# WHAT THE TASK ASKS
Your output should be the lines from the one containing "Instruction: Edit IDM" through the last line below, both ends included, exactly as written and free of pictures.

────────

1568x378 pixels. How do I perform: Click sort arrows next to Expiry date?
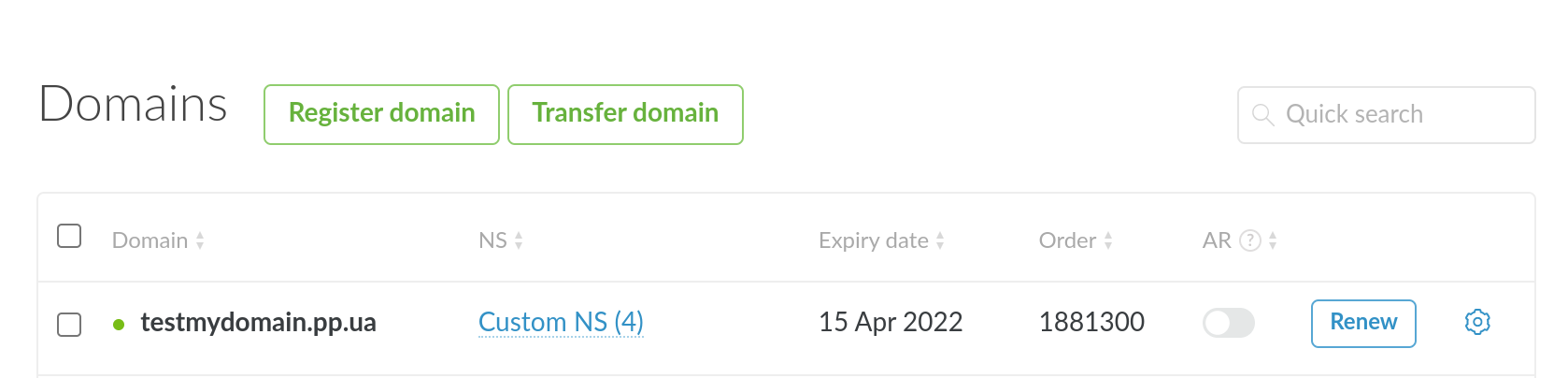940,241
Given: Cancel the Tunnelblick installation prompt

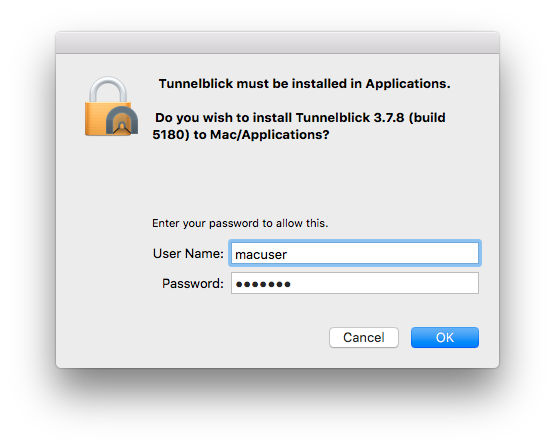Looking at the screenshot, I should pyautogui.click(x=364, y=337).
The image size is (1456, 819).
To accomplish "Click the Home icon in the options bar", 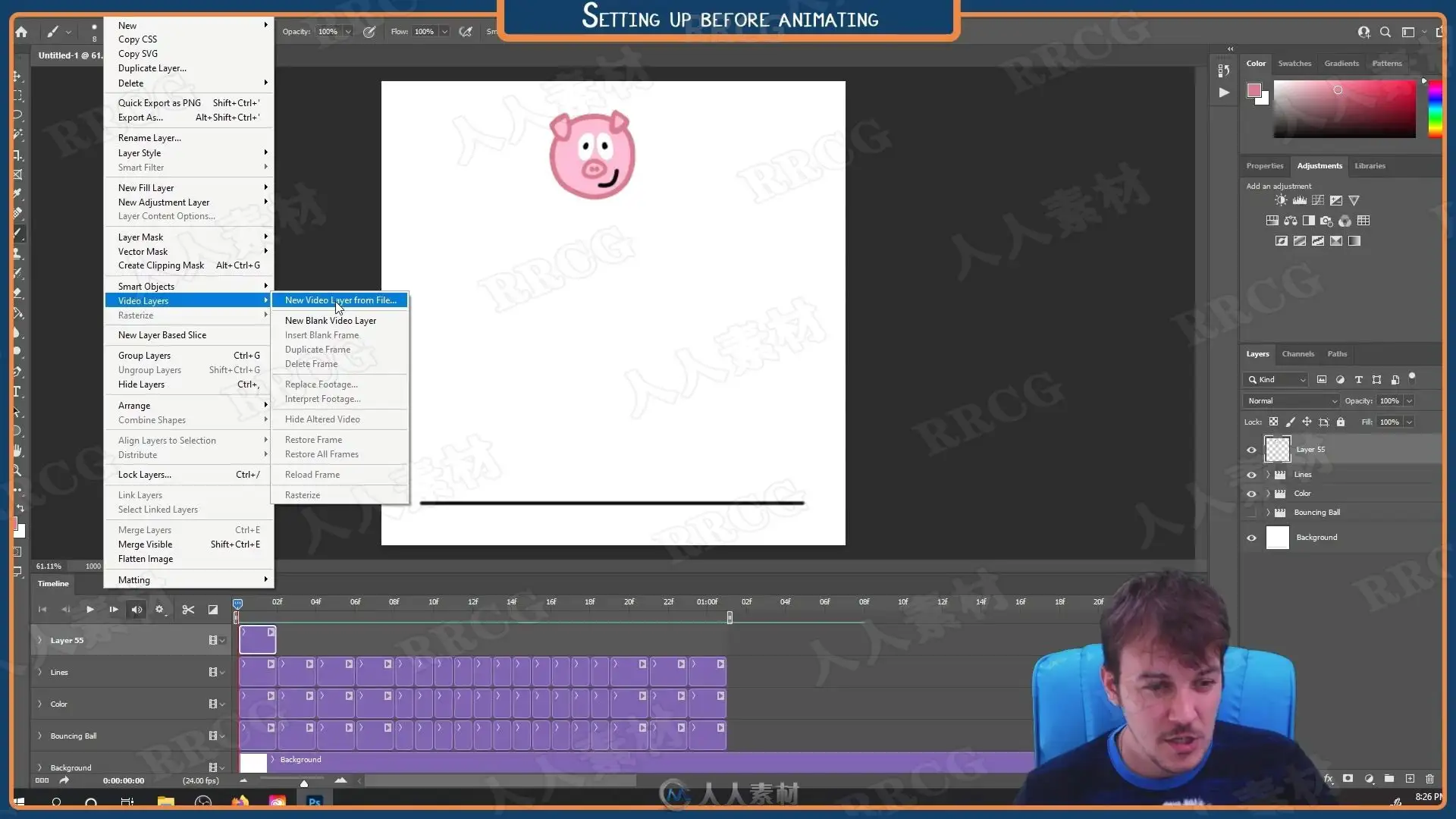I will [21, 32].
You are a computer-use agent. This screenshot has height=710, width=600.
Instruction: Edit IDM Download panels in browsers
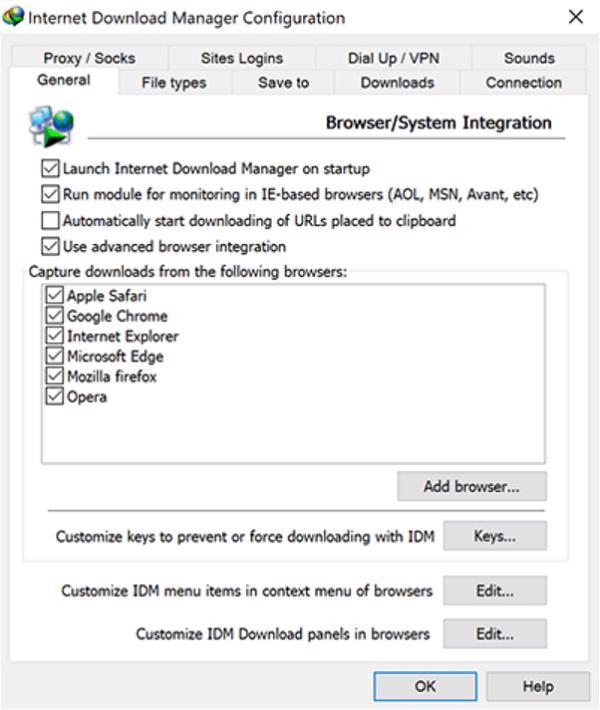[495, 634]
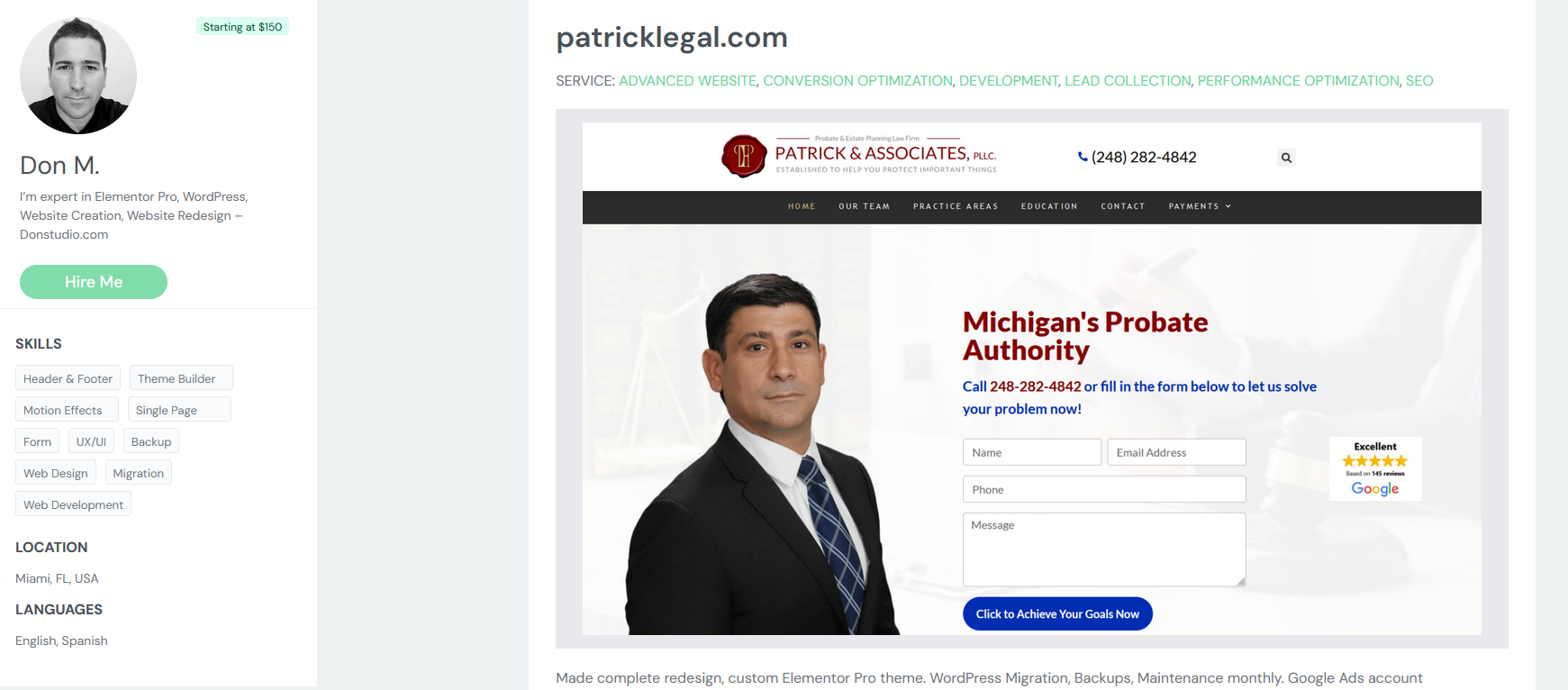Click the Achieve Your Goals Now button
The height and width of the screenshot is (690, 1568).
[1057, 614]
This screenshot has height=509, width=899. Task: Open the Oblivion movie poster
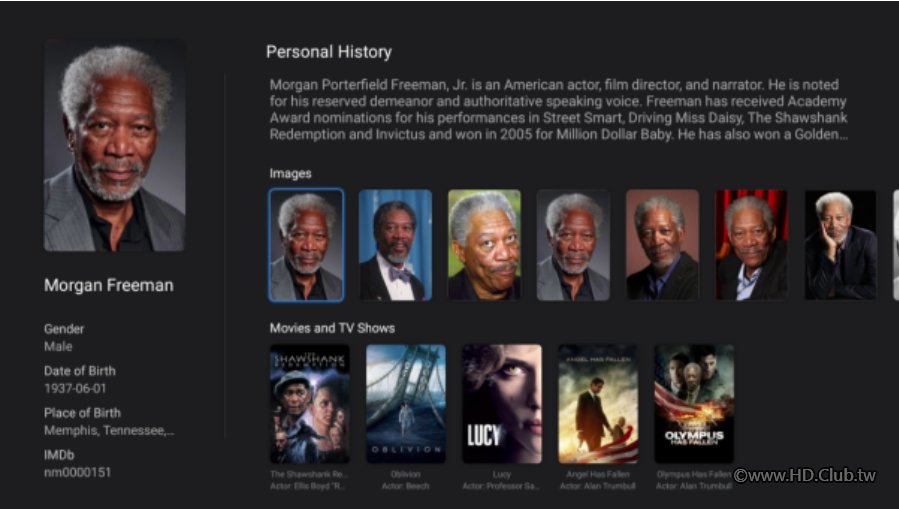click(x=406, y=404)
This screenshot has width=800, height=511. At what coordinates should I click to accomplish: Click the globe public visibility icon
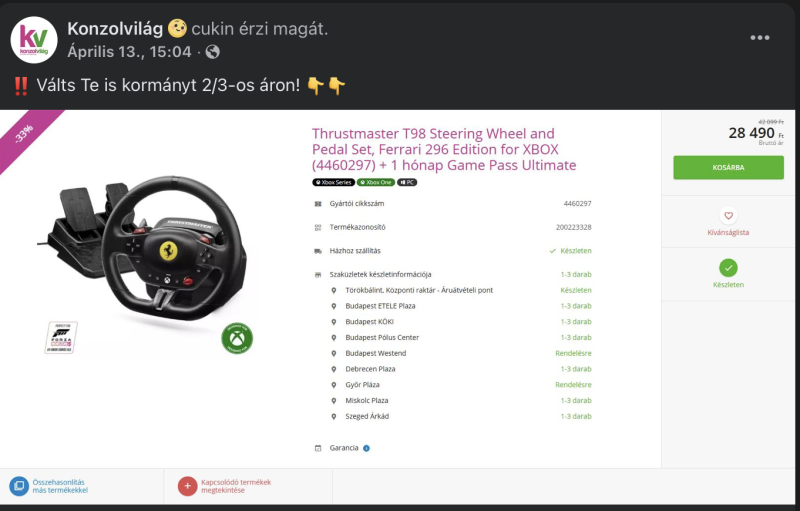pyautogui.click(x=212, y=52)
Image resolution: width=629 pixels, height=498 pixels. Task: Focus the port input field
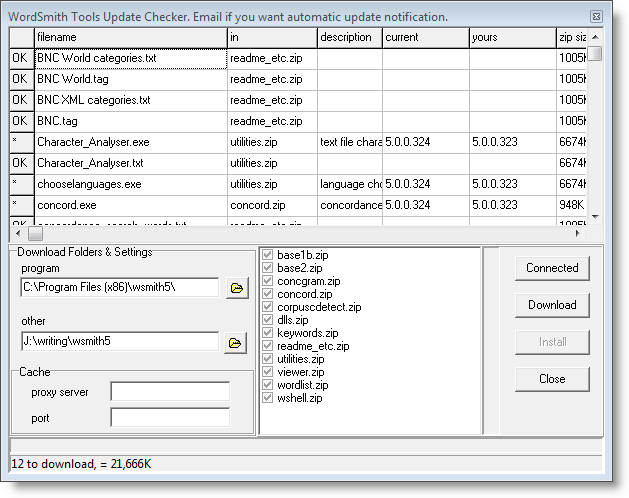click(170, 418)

────────

# RESPONSE AREA
Instruction: Edit IDM Download panels in browsers
[495, 634]
Click the Achieve Your Goals Now button
The height and width of the screenshot is (690, 1568).
[1057, 614]
This screenshot has height=509, width=899. Task: Open the Oblivion movie poster
click(x=406, y=404)
This screenshot has width=800, height=511. At what coordinates should I click to accomplish: Click the globe public visibility icon
pyautogui.click(x=212, y=52)
Image resolution: width=629 pixels, height=498 pixels. Task: Focus the port input field
click(170, 418)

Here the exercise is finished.